In my experience, gained from too many hours (years) participating in a number of forums, chats, etc., most reasonable people are quite forgiving of misspellings provided they can understand what the misspelled message is. Effective communication can and does occur despite misspellings and incorrect grammar. And this is where the experience comes in - as stated, most reasonable people will either let it pass without comment, or provide a constructive instruction regarding the misspelled word or correct grammar, but those who may be loosing an argument will often turn to attacking another poster for their spelling or grammar, as opposed to counter-attacking their argument. Unfortunately this is too common, and extremely lame.

While we can draw some conclusions about another based upon their written or oral communication skills, for instance - one can make judgments upon another’s education level, this is not a reliable means of judging another’s intelligence, ability to comprehend or to reason.
[/quote]I was one of those who misspelled it until recently. Part of the problem is that there’s so damn little consistancy from word to word about what rules apply to spelling. The English language is a train wreck.

I have to agree with the statement about using spelling and grammar mistakes in attempting to discredit an opposing view…It just shows they have no game…

I wonder how many of my typos are due to sausagefingeritis?..:rofl:

I am guilty of that misspelling quite often I’m sure. When I write in Word, the spell check catches it all of the time. On forums, there usually is no spell check.

In a more formal document, one should proofread it for such errors. I agree about the attacking of ones grammar in a forum being the argument of the one that is losing or just being an anus.

:yeahthat:

I mean, unless it’s completely incoherent.

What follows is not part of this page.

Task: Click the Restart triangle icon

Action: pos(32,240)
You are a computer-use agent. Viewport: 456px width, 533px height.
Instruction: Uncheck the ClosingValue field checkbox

The English language, and the Amercian even more so, is very difficult to master. We have assimilated so many words from so many other languages and for nearly every rule there are exceptions which contribute greatly to the confusion. There is not even agreement amongst academics regarding style any longer.

Thus I maintain, provided you can convey your message to the recipient and they can effectively understand the message - then meaningful communication has occurred. In the end, this all that truly matters.

English actually began as a Germanic language via the Anglo-Saxons moving into southern Britan. Then there was the latin influence via the remnants of the Roman Empire and later the Roman Catholic Church that altered the word order to be more like latin. German languages tend to place verbs at the end of the phrase/sentence while latin doesn’t. Then there was the Norman invasion that established French to be the dominant European language. While French is a latin language, it is distinct. You can see much of this when you look at the entemologies of individual words.

This is why English is such a difficult language for others to learn. Not only has it borrowed many words from other languages, its actual rules have been altered into a mixture of rules from other languages.

I’m pretty sure there’s a rule that tells you why it should be “argument” and not “arguement.” But I can’t remember it. I guess I’ve just kinda memorized the spelling. A lot of other common spelling mistakes are “hypocracy” for “hypocrisy;” “definate” for “definite;” “dribble” for “drivel”; and the expression “tow” the line for “toe” the line. And sometimes I find myself seeing the mistakes so often that sometimes the correct spelling looks wrong.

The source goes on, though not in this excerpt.